Source passage:
==================================================

If you went to St. Anthony Main last Friday, you don’t need me to tell you that the lobby was filled with people milling about in confusion. There seemed to be three lines, none of which were clearly marked; patrons wandered aimlessly from one line to the next, not sure where they were supposed to stand, or even where a line began and ended.

I saw two movies this weekend (although I have one or two lined up for nearly every night this week). I went to the opening night’s movie, 500 Days of Summer, which was scheduled to start at 7 pm, but actually appeared onscreen at closer to 8 pm. I saw Just Another Love Story at St. Anthony Main on Friday, where I overheard the complainers above; that movie kept a little closer to schedule, and began about 20 minutes late.

There’s not much to say about this state of affairs, except that this is just how MSPIFF does things, and how it has done things for 27 years — sometimes a little better, sometimes a little worse. If my memory serves me correctly, things usually calm down later in the week; and by the second weekend movies tend to actually begin close to their stated start-times. Later in the festival, lines also run a little smoother.

So, take a tip from longtime patrons and be ready for some unnecessary confusion and delay. It’s wise to keep your schedule loose and flexible so you can roll with it, lest whatever pleasure you get from MSPIFF’s lineup of films be mitigated by frustration with what sometimes seems like willful incompetence on the part of the festival’s organizers.

==================================================

Stored records
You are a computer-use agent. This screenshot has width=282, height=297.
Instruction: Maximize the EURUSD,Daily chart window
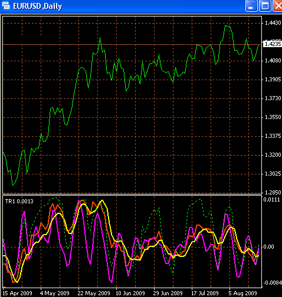[265, 6]
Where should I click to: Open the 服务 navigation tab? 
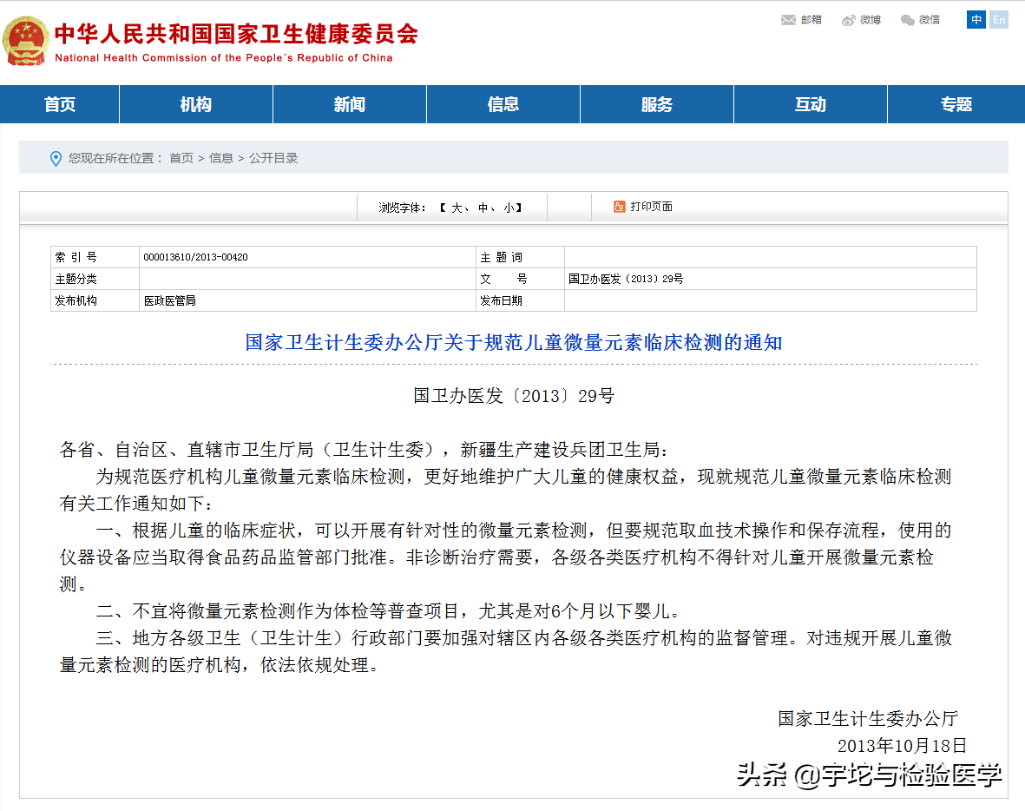[656, 104]
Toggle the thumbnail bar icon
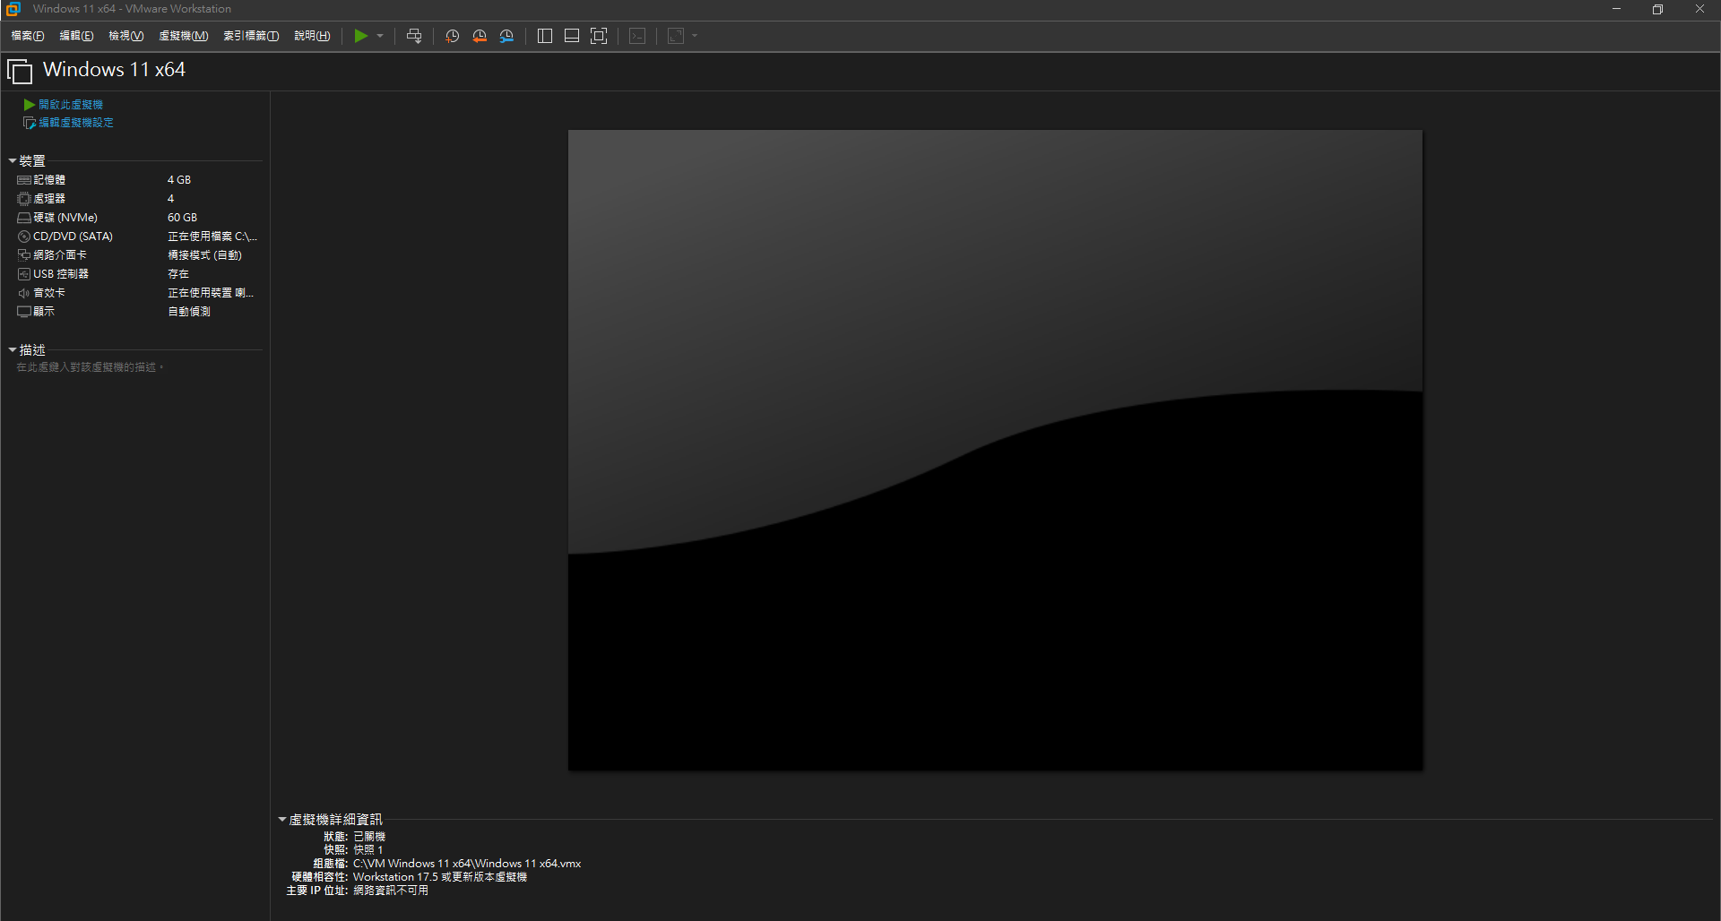 [571, 36]
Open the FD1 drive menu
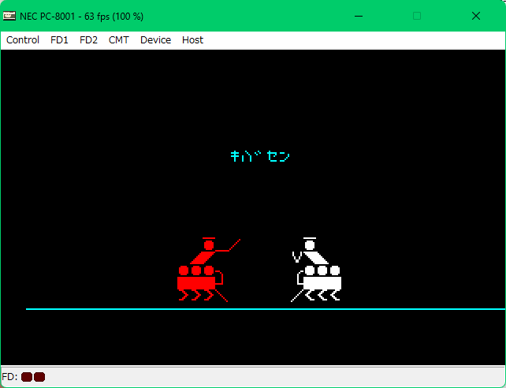 [x=59, y=40]
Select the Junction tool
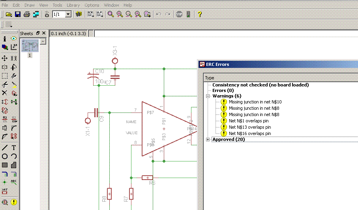Screen dimensions: 358x210 point(5,182)
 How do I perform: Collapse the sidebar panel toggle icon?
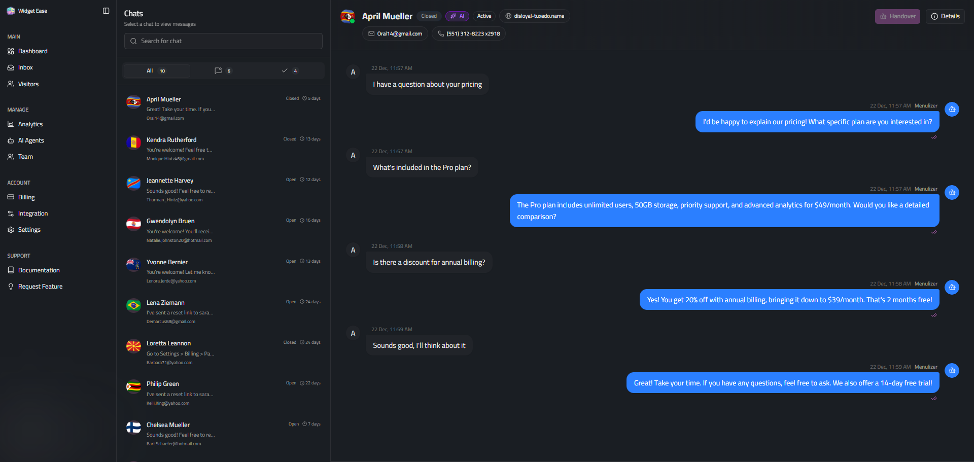(x=106, y=11)
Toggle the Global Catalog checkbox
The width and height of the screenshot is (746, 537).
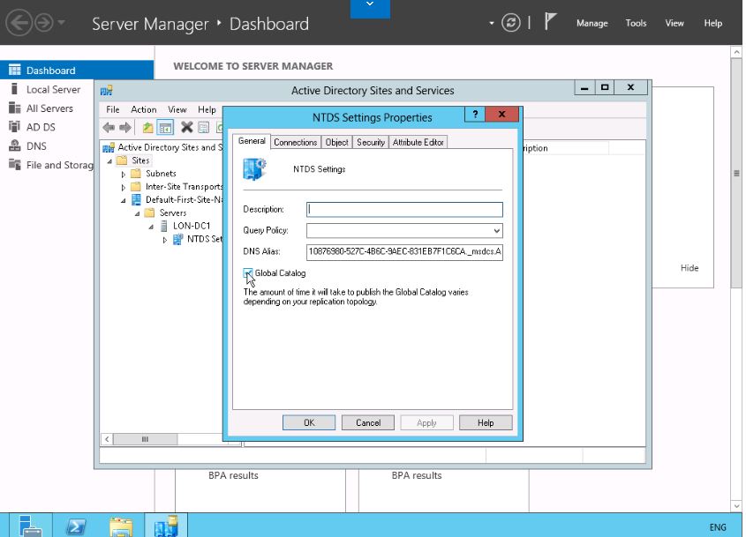[248, 273]
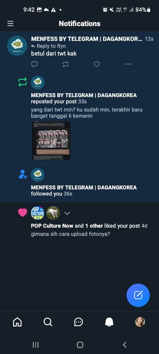Open POP Culture Now avatar
159x354 pixels.
pyautogui.click(x=38, y=213)
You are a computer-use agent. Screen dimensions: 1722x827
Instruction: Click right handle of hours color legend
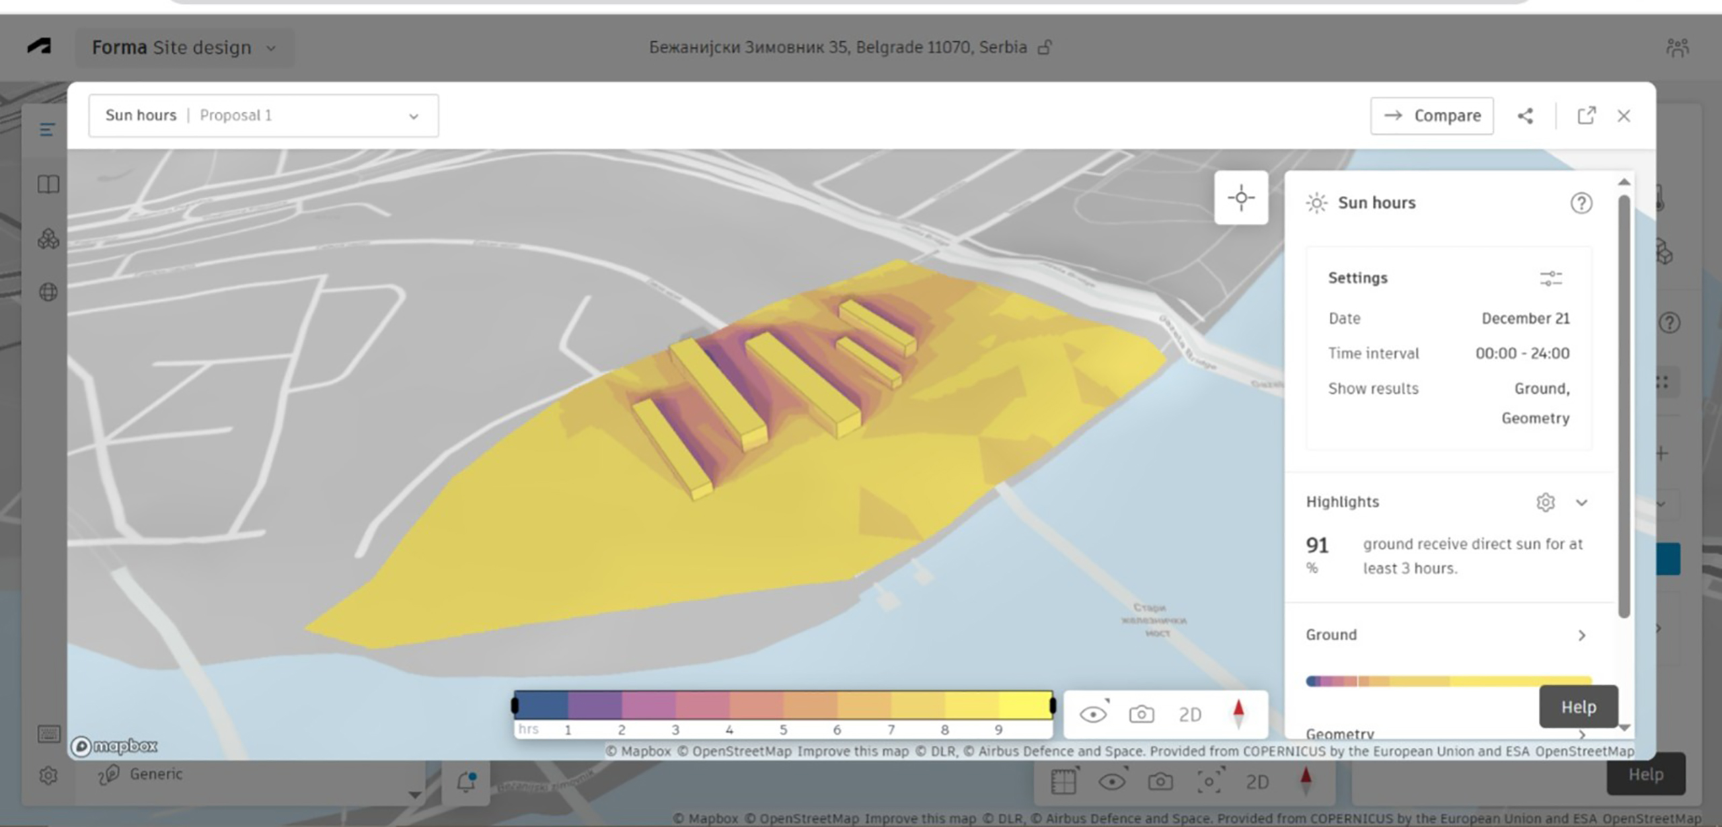coord(1053,705)
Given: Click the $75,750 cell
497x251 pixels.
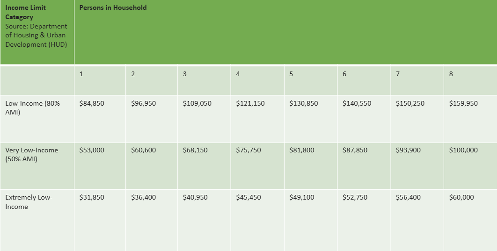Looking at the screenshot, I should pos(249,150).
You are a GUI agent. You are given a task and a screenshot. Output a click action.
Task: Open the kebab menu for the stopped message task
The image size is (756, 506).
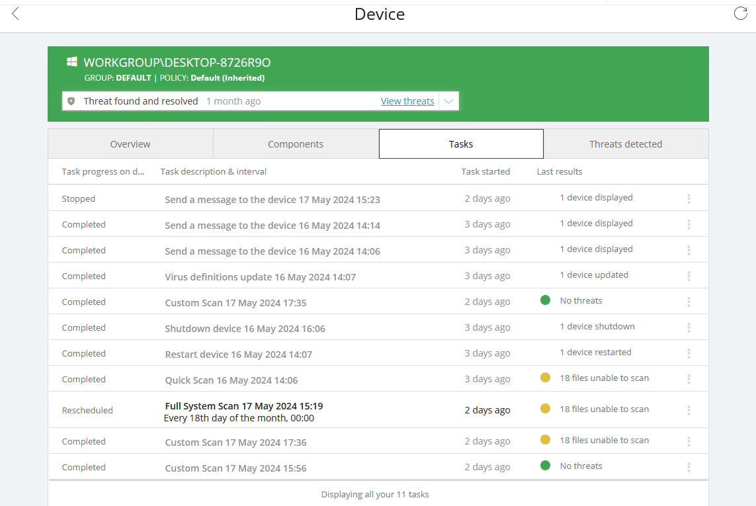(689, 196)
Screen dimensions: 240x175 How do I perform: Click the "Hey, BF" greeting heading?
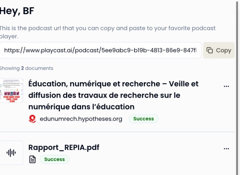coord(17,11)
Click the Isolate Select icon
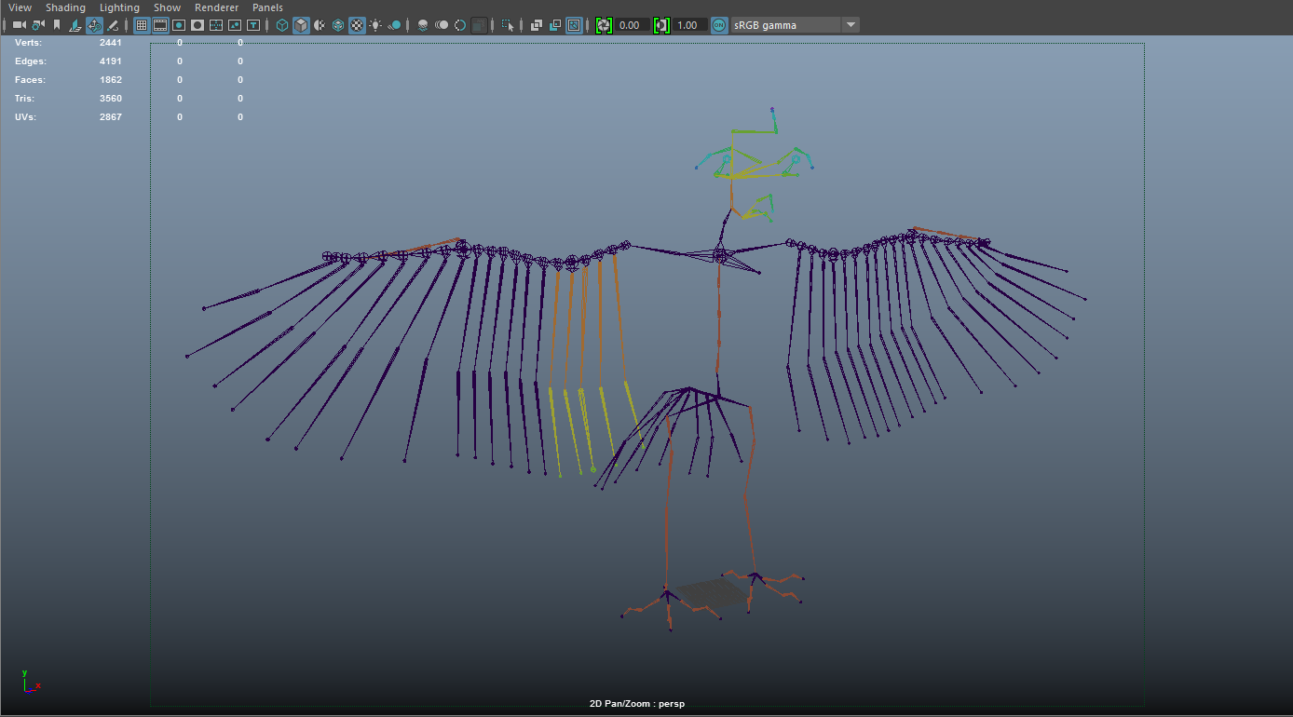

==================================================

Aim: Resume the post about crowds and late screenings at MSPIFF, writing on from its final sentence. The stored data have no role in this work.

Final result:
FILM NOTES: 500 Days of Summer and Just Another Love Story 

Both films I saw opening weekend were riffs on classic cinematic love stories. Both movies presented themselves as independent-minded alternatives to hackneyed Hollywood romances, but only one actually lived up to it.

I’m not sure why MSPIFF decided to open with Marc Webb’s 500 Days of Summer. It is an updated retread of those dreary 1960s romances: a square meets a hippie chick, has his life changed by her, and then she either a) dumps him because she is dedicated to free love, man, or b) she dies. Either way, the square’s life is invariably changed for the better because of his contact with this marvelous creature; and he matures into a morer nuanced manhood because of the tragedy she brought with her.

The romance narrative arc of 500 Days may not be quite as overused as the even more popular, related storyline — boy meets, loses, and wins back girl — perennially loved by mainstream Hollywood. But it’s still well-worn enough to be cliché, and not a very interesting one.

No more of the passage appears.